Supreme Court, Bronx County
Feb 8, 2019
63 Misc. 3d 325 (N.Y. Sup. Ct. 2019)

Opinion

306093/2013

02-08-2019

Madina R. CASTILLO, Plaintiff, v. Mieczyslaw SLUPECKI, Defendant.

For Plaintiff: Steven J. Mines, Esq., Law Office of Dubow, Smith & Marothy, New York, NY For Defendant: Glenn R. Schwartz, Esq., Law Office of Nancy L. Isserlis, Long Island City, NY


For Plaintiff: Steven J. Mines, Esq., Law Office of Dubow, Smith & Marothy, New York, NY

For Defendant: Glenn R. Schwartz, Esq., Law Office of Nancy L. Isserlis, Long Island City, NY

John R. Higgitt, J. Plaintiff's motion to renew or reargue a portion of her prior summary judgment motion is granted in part.

Less than one year ago, the Court of Appeals decided Rodriguez v. City of New York , 31 N.Y.3d 312, 76 N.Y.S.3d 898, 101 N.E.3d 366 (2018), a significant decision relating to summary judgment practice, particularly in the tort realm. The Rodriguez decision clarified the burden imposed on a plaintiff seeking summary judgment on the issue of a defendant's liability in an action subject to CPLR article 14-A, New York's comparative fault law. The clarification of that burden raises new procedural considerations that must be examined by the bench and bar. Plaintiff's motion to renew or reargue a portion of her prior motion seeking summary judgment on the issue of "liability" highlights some of those new procedural considerations.

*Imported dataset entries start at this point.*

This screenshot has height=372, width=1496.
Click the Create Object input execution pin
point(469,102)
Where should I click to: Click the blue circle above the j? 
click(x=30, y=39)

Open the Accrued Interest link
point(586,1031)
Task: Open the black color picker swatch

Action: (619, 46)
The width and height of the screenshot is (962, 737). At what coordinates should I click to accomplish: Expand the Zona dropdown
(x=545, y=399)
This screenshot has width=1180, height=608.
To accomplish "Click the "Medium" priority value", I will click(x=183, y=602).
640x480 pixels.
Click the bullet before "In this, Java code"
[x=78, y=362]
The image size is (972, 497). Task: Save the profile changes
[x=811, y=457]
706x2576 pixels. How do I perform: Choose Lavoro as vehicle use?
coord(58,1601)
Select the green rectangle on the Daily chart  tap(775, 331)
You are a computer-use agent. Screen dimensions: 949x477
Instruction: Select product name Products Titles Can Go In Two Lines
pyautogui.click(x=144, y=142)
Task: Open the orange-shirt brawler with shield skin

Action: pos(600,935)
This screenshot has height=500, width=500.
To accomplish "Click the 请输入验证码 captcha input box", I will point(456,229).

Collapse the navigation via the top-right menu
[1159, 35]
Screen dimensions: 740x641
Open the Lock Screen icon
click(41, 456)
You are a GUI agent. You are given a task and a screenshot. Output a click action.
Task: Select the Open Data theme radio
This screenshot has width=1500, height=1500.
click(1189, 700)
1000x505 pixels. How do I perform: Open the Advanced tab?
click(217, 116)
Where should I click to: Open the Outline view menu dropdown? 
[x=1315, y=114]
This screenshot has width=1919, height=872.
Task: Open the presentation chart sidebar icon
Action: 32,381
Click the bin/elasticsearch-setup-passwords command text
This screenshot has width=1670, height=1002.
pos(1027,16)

On February 10, 2012, plaintiff was struck by a vehicle operated by defendant as plaintiff was crossing Eleventh Avenue at its intersection with West 51st Street in Manhattan. Plaintiff commenced this action to recover damages for personal injuries she allegedly sustained as a result of the pedestrian-knockdown accident. Defendant interposed an answer containing affirmative defenses alleging, in effect, plaintiff's comparative fault.

Defendant's first affirmative defense alleges that plaintiff's injuries were caused by plaintiff's "culpable conduct and/or negligence." The sixth, seventh and eighth affirmative defenses allege that plaintiff violated unspecified provisions of article 27 of the Vehicle and Traffic Law by crossing the intersection in the manner she did.

In January 2018, plaintiff moved for summary judgment on the issue of "liability." At the time plaintiff made that motion, a plaintiff seeking such relief in the First Department was required to establish that the defendant was negligent, that the negligence was a proximate cause of the plaintiff's injuries, and that the plaintiff was free from comparative fault (see , e.g. , Parris v. Gonzalez-Martinez, 129 A.D.3d 519, 14 N.Y.S.3d 1 [1st Dept. 2015] ; Geralds v. Damiano, 128 A.D.3d 550, 10 N.Y.S.3d 38 [1st Dept. 2015] ; Maniscalco v. New York City Transit Auth., 95 A.D.3d 510, 943 N.Y.S.2d 486 [1st Dept. 2012] ; but see , e.g. , Pace v. Robinson, 88 A.D.3d 530, 930 N.Y.S.2d 581 [1st Dept. 2011] ; Tselebis v. Ryder Truck Rental, Inc. , 72 A.D.3d 198, 895 N.Y.S.2d 389 [1st Dept. 2010] ). Plaintiff recognized that her burden on her summary judgment motion included the obligation to establish that she was free from comparative fault (see Mines' Jan. 10, 2018 affirmation in support, at ¶¶ 10-17). In support of her motion, plaintiff submitted the pleadings, the transcript of her deposition testimony, her affidavit, and an ambulance call report.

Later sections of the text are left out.